━━━ RAW RECORDS ━━━

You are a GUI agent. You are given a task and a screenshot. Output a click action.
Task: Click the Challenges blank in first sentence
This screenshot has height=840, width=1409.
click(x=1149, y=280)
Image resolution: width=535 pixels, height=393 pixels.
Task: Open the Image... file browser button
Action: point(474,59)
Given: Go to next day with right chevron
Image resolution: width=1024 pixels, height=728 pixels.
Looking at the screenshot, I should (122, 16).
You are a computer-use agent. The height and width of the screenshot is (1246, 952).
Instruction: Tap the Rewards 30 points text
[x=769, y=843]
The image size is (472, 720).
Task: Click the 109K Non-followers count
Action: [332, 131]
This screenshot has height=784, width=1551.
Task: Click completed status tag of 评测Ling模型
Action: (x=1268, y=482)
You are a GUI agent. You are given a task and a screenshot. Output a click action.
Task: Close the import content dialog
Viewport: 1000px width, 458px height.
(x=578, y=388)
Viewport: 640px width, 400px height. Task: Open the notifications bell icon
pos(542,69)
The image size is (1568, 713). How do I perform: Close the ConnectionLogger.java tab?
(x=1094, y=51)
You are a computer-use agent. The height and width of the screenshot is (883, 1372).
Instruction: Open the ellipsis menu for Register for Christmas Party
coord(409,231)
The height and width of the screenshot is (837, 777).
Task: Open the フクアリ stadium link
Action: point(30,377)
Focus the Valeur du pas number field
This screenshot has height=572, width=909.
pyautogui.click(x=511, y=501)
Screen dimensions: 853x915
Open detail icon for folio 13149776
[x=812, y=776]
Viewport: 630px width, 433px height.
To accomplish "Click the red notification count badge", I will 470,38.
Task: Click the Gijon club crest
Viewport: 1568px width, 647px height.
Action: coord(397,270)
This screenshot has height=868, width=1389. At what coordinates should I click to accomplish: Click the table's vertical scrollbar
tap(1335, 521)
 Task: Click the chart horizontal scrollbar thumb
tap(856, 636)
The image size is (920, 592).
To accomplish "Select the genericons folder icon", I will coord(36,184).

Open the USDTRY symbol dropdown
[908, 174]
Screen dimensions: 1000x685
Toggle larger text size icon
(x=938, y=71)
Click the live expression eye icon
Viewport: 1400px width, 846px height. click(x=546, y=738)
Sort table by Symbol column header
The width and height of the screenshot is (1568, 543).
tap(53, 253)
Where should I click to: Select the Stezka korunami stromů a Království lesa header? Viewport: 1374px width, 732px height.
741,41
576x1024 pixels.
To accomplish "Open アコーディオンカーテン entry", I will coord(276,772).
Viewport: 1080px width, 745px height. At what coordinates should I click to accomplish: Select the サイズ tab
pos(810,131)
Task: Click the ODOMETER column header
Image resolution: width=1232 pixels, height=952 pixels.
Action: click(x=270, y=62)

━━━

Please set down, word for word, everything from the row containing "Viewport: 640px width, 400px" down to the row containing "[x=812, y=776]", with both of those rows included.

Viewport: 640px width, 400px height. Task: Open the notifications bell icon
pos(542,69)
The image size is (1568, 713). How do I perform: Close the ConnectionLogger.java tab?
(x=1094, y=51)
You are a computer-use agent. The height and width of the screenshot is (883, 1372).
Instruction: Open the ellipsis menu for Register for Christmas Party
coord(409,231)
The height and width of the screenshot is (837, 777).
Task: Open the フクアリ stadium link
Action: point(30,377)
Focus the Valeur du pas number field
This screenshot has height=572, width=909.
pyautogui.click(x=511, y=501)
Screen dimensions: 853x915
Open detail icon for folio 13149776
[x=812, y=776]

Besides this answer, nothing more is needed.